The National Party is scouring through the wreckage of its campaign to try and find political survivors and learn exactly how it all went so wrong.
The party received 26.8 percent of the vote to Labour's 49.
But amid the election night blues was a crowd at National's headquarters trying to be jubilant for leader Judith Collins.
"Anyone would think we'd won," she told a cheering crowd on Saturday.
"We always knew it was going to be tough, didn't we."
But tough is an understatement. Twelve National MPs have lost their jobs, and a range of Māori and Pasifika MPs weren't high enough on the list to return.
"For those who did not plan to leave Parliament, can I say how sorry I am," Collins said.
"I hate seeing good MPs lose their jobs."
But she could be one of them. The National Party caucus is brutal, and if leaders don't perform, they go.
"It's always up to caucus and, after all, the caucus asked me to take on a job."
Collins insists she is not going anywhere.
"The right thing to do is to provide stability to a party that needs it.
"The fact that we had three leaders in four months was, I have to say, challenging."
National deputy leader Gerry Brownlee told it like it is on Sunday.
"This year particularly [was] just an absolute shocker."
Brownlee lost the Ilam seat he's held for 24 years. He said he'll be thinking about whether he's going to stay on in Parliament over the coming days.
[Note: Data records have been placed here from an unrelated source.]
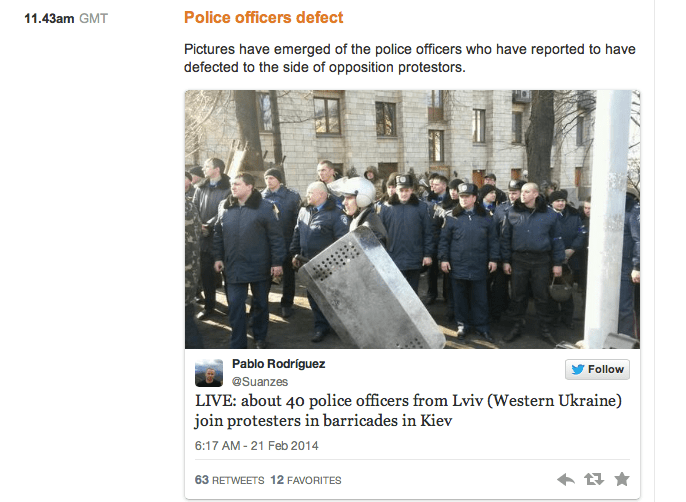
Task: Open the police officers photo in the tweet
Action: coord(412,219)
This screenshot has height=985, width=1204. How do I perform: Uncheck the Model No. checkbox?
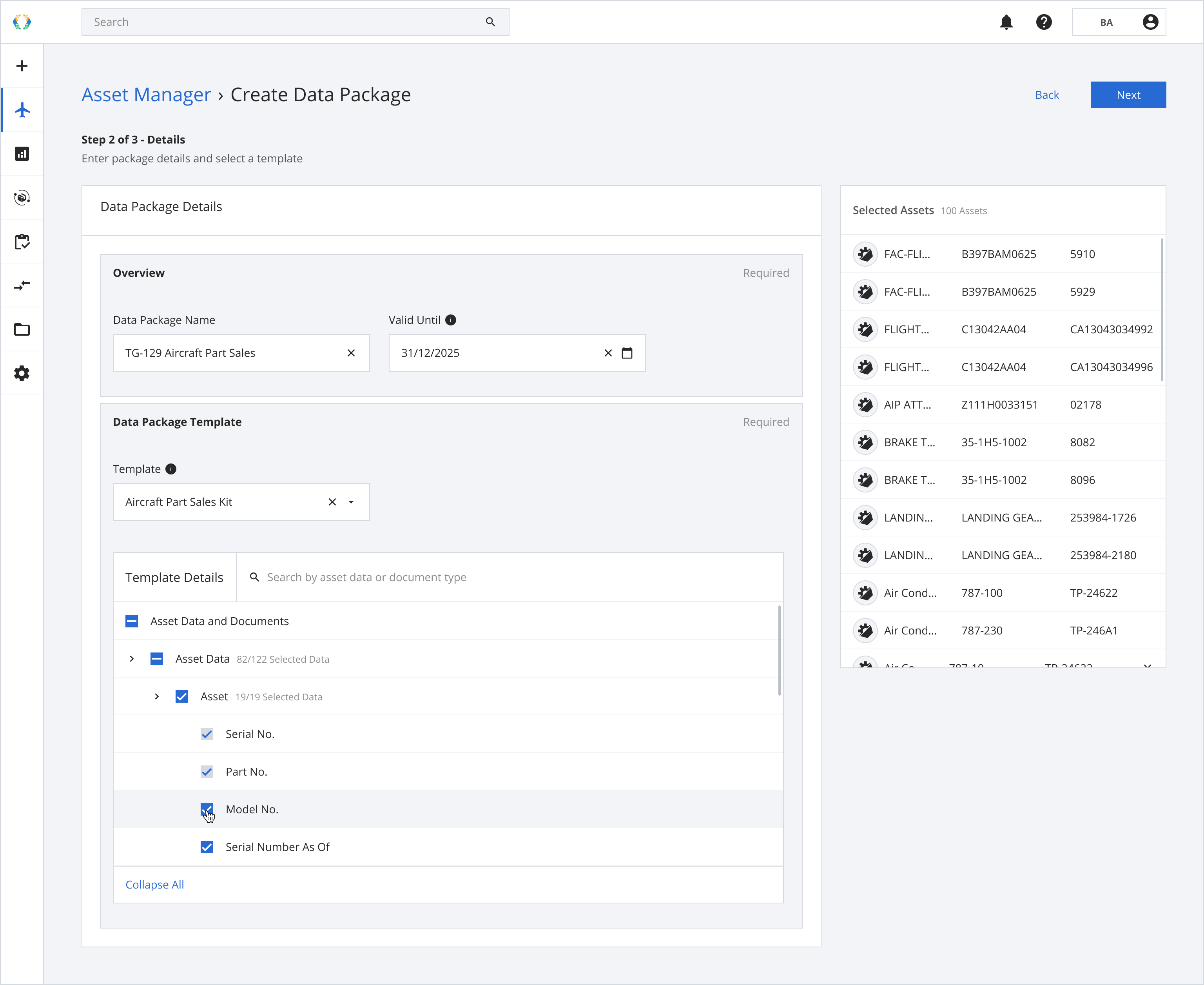tap(207, 809)
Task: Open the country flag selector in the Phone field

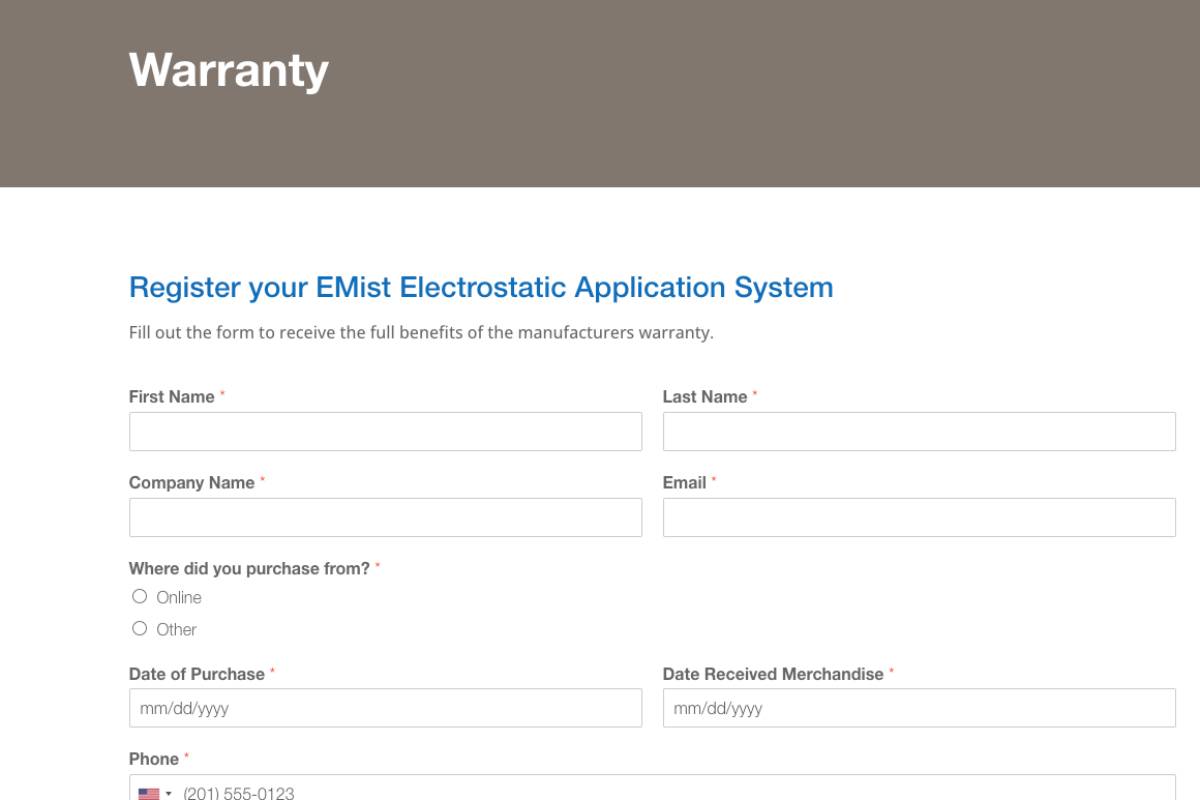Action: coord(155,793)
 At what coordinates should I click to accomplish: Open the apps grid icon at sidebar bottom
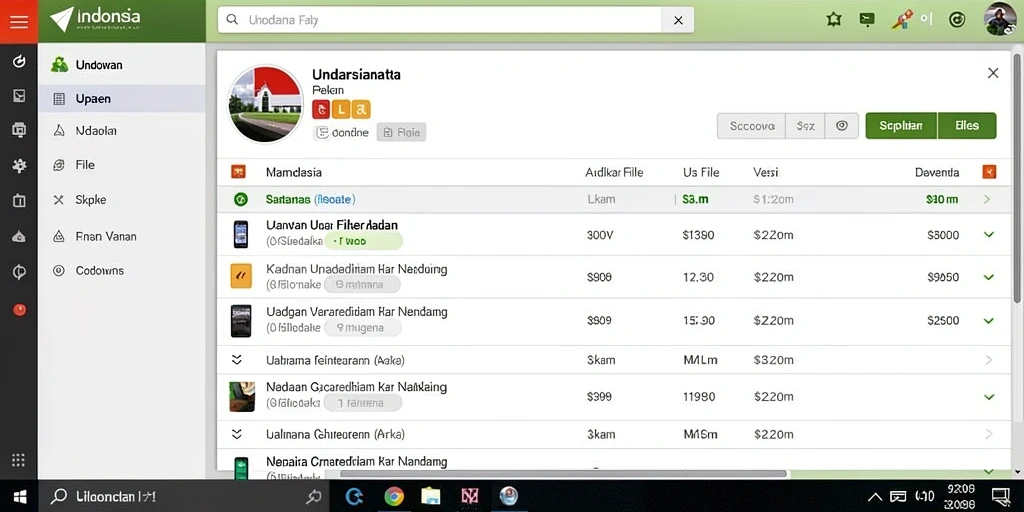19,460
He said he has regrets from his campaign, including his dip into COVID-19 conspiracies during New Zealand's second wave.
"Those sorts of things occur particularly when you're a party under pressure. I deeply regret my comments."
And Collins also candidly cracked open the vault, letting slip the poll numbers the rest of her caucus had been so desperate to see.
"I'll tell you some secrets, okay," she said on Sunday.
"We were at about 39 to 40 before that second lockdown. That second lockdown just went 'poof'."
She also revealed the immediate hit of National MP Denise Lee's leaked email affected the party's numbers.
"You know that little leak that was out - cost us five points."
The party is a mess and Collins knows it, but she wants to fix it.
"Let's not waste the next three years thinking about ourselves… We'll be back."